Rachel Breman

Breman

"The growth and self-discovery that has occurred for me during my times abroad was the impetus bringing me to nursing school."

  • Alumni of: 2002 Graduate Scholarship Program
  • Resides: Watertown, MA
  • Hometown: Sharon, MA
  • Age: 37

Biography

Rachel Blankstein Breman can speak five languages - including English, French, Djerma, Spanish and Portuguese - which she acquired mostly from her travels. By age 15, she was an exchange student in Costa Rica; then attended college in Seville, Spain; worked in Angola; and was with the Peace Corps in Niger, where French and Djerma are spoken.

One of her biggest challenges and profound experiences came from living in an isolated African village and learning the local language. After two months she unlocked the language structure when she discovered Djerma was based on the mother/child relationship. Every tree and plant had the suffix "mother," and its fruits had "child" as its suffix. "This was not only a beautiful way to express one's self, the meaning behind it was powerful," she says.

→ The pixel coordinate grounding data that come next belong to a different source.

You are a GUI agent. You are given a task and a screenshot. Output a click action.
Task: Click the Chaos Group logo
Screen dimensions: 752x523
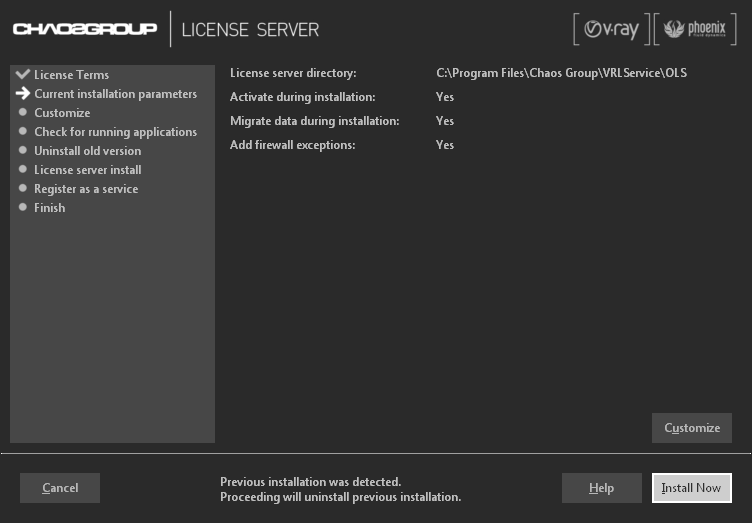point(85,29)
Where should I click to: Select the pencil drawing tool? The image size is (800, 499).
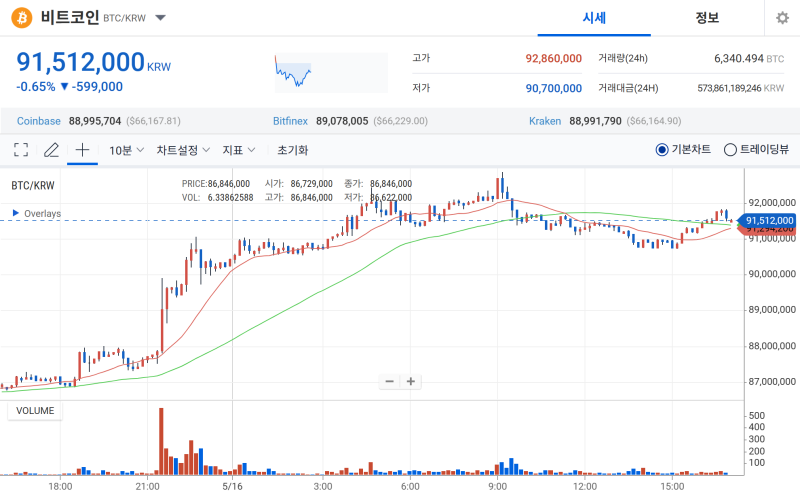(x=51, y=150)
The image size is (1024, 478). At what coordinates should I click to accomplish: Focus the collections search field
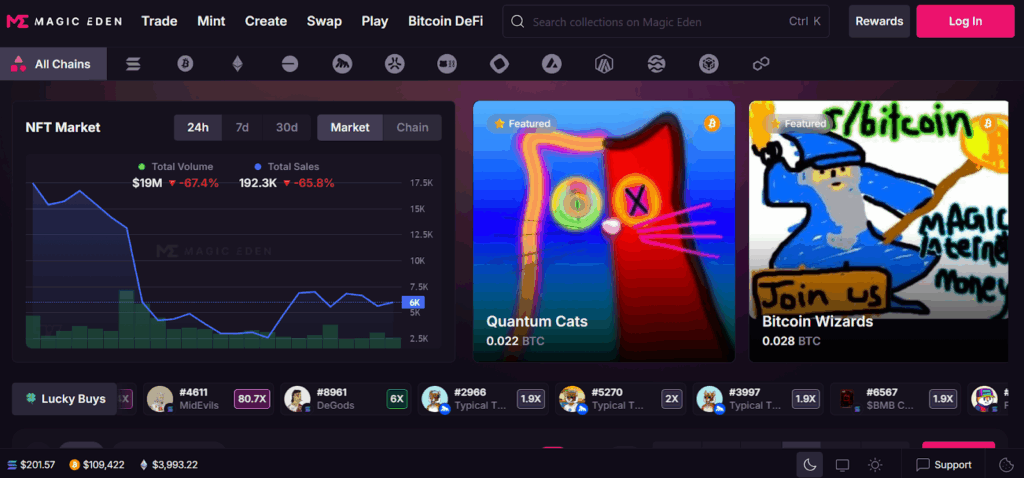click(x=666, y=22)
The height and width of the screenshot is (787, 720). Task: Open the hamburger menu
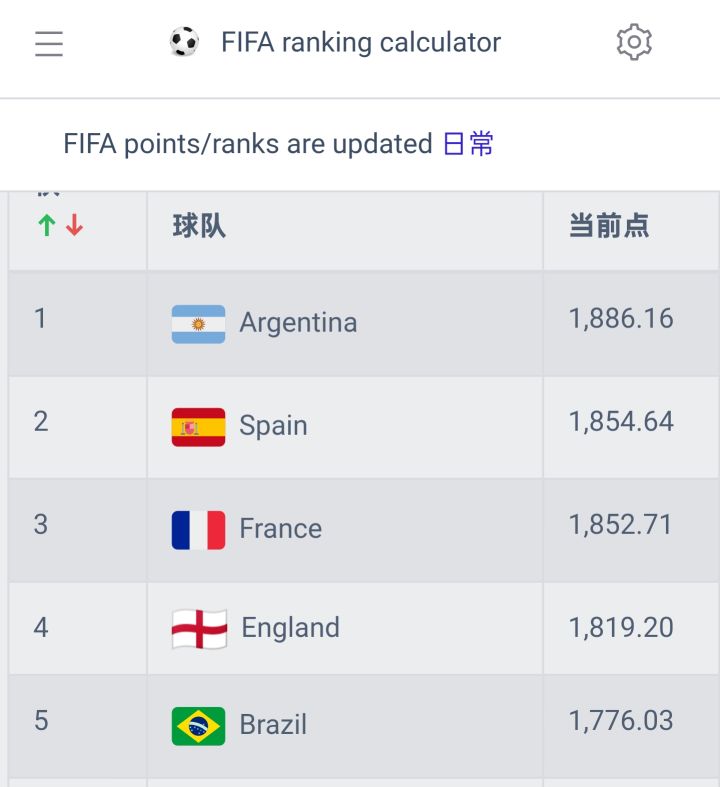[49, 44]
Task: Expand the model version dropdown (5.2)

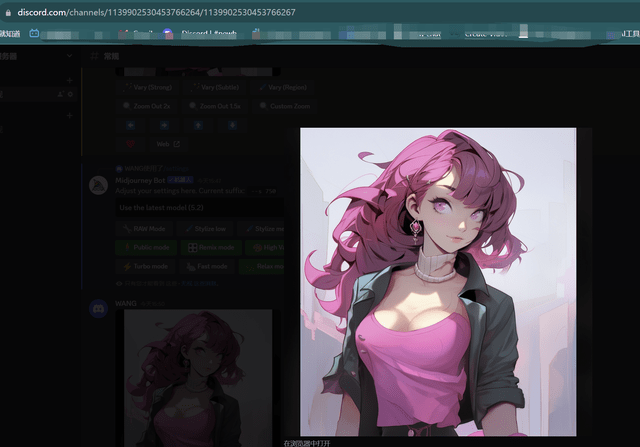Action: point(200,207)
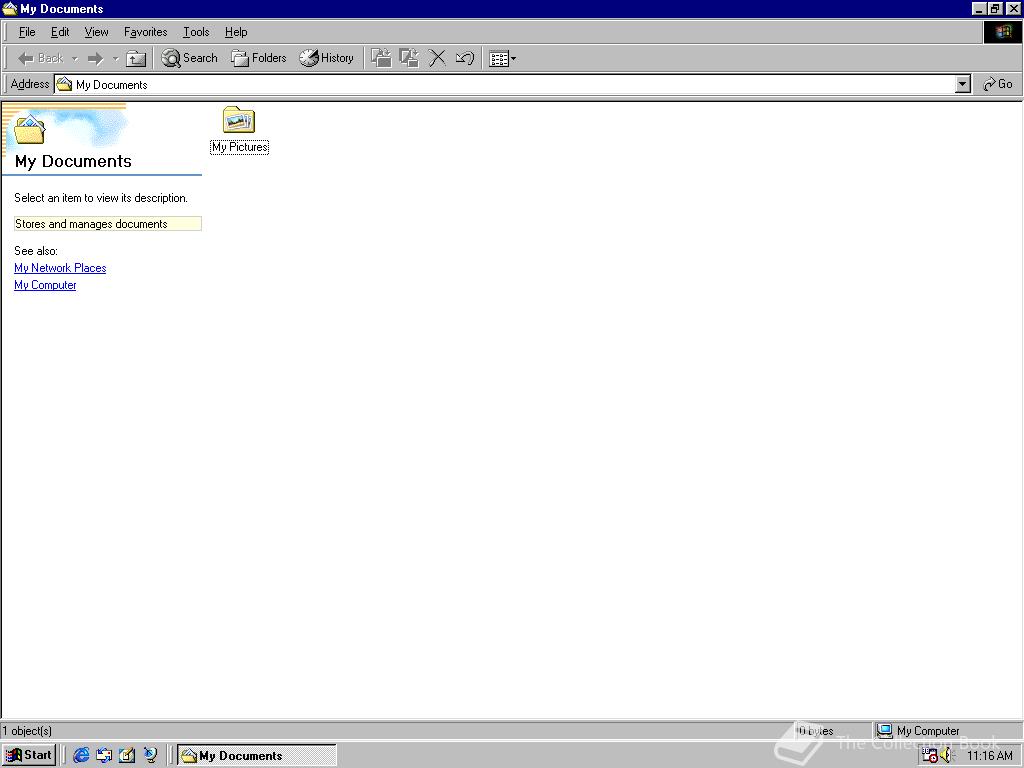Open the Tools menu
1024x768 pixels.
(x=195, y=32)
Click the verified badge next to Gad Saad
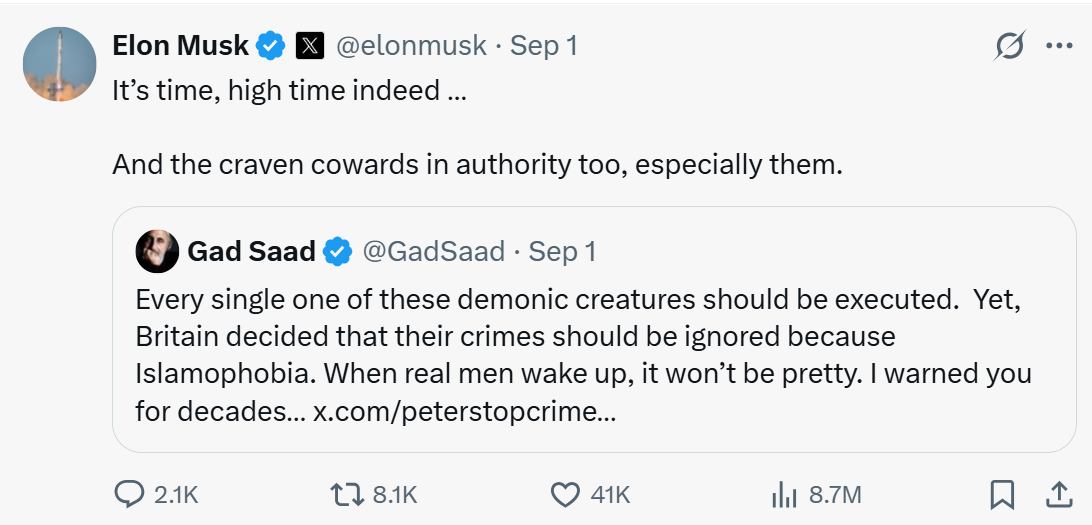Viewport: 1092px width, 525px height. coord(338,251)
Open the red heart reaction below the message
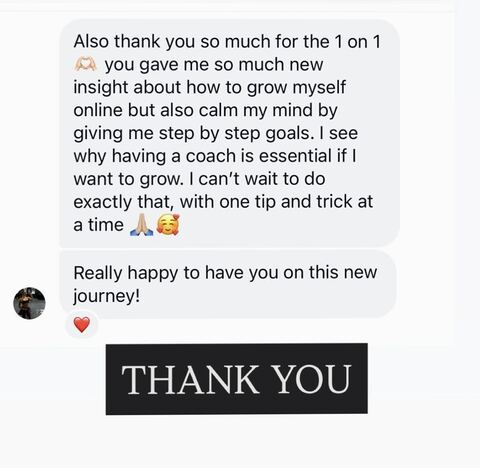The image size is (480, 468). click(x=82, y=325)
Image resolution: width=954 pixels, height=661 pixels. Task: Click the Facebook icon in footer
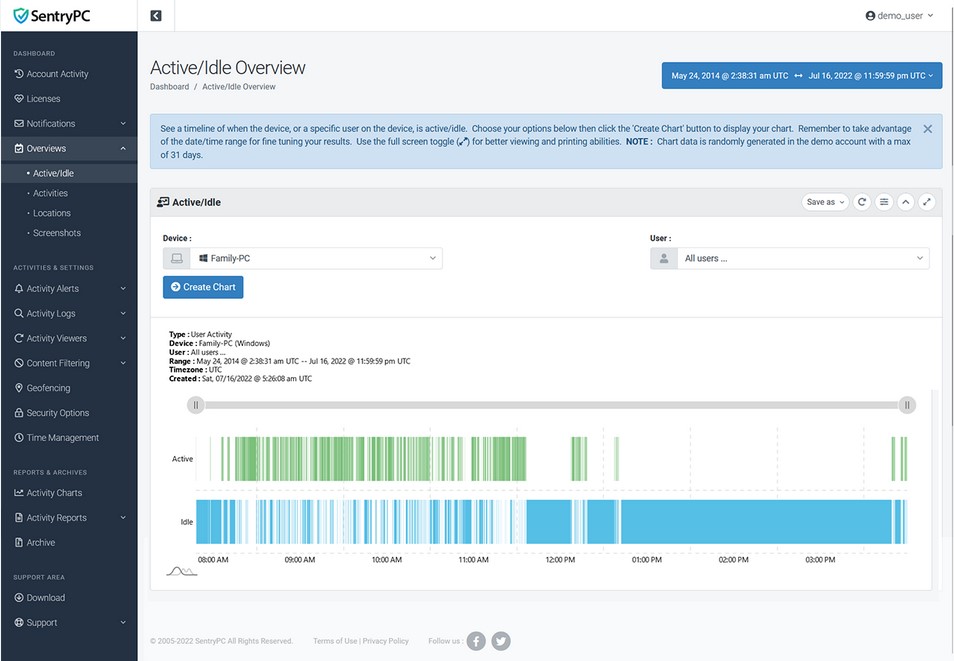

Rachel wants to add to her travel and other experiences with two-year graduate studies at Johns Hopkins University in public health. She then plans on applying her knowledge toward maternal and child health issues. Her goal is to work in assessing, evaluating and managing community health care programs, hopefully overseas, but perhaps among underserved populations in the United States.

Rachel graduated from Brandeis University in 1996 with a degree in Spanish, and received the honors cum laude and appeared on the Dean's List. Her first position was with Management Sciences for Health, where she served as a senior program assistant managing office issues between home and the field in Nicaragua, Bolivia, and Senegal. She then went to Emory University in Atlanta, where she helped a professor write a scholarly publication titled Managing Contraception.

In October 1997, Rachel traveled on behalf of the Peace Corps to Niger as a Women's Development Agent, coordinating and managing programs and teams, including establishing a village bank that secured funding for the village.

She then went to Angola as an interim program manager with Catholic Relief Services, where she worked in a war region participating in health projects with officials from the local government, and international and NGO organizations.

After returning from Angola, she enrolled at Johns Hopkins University to complete a nursing degree.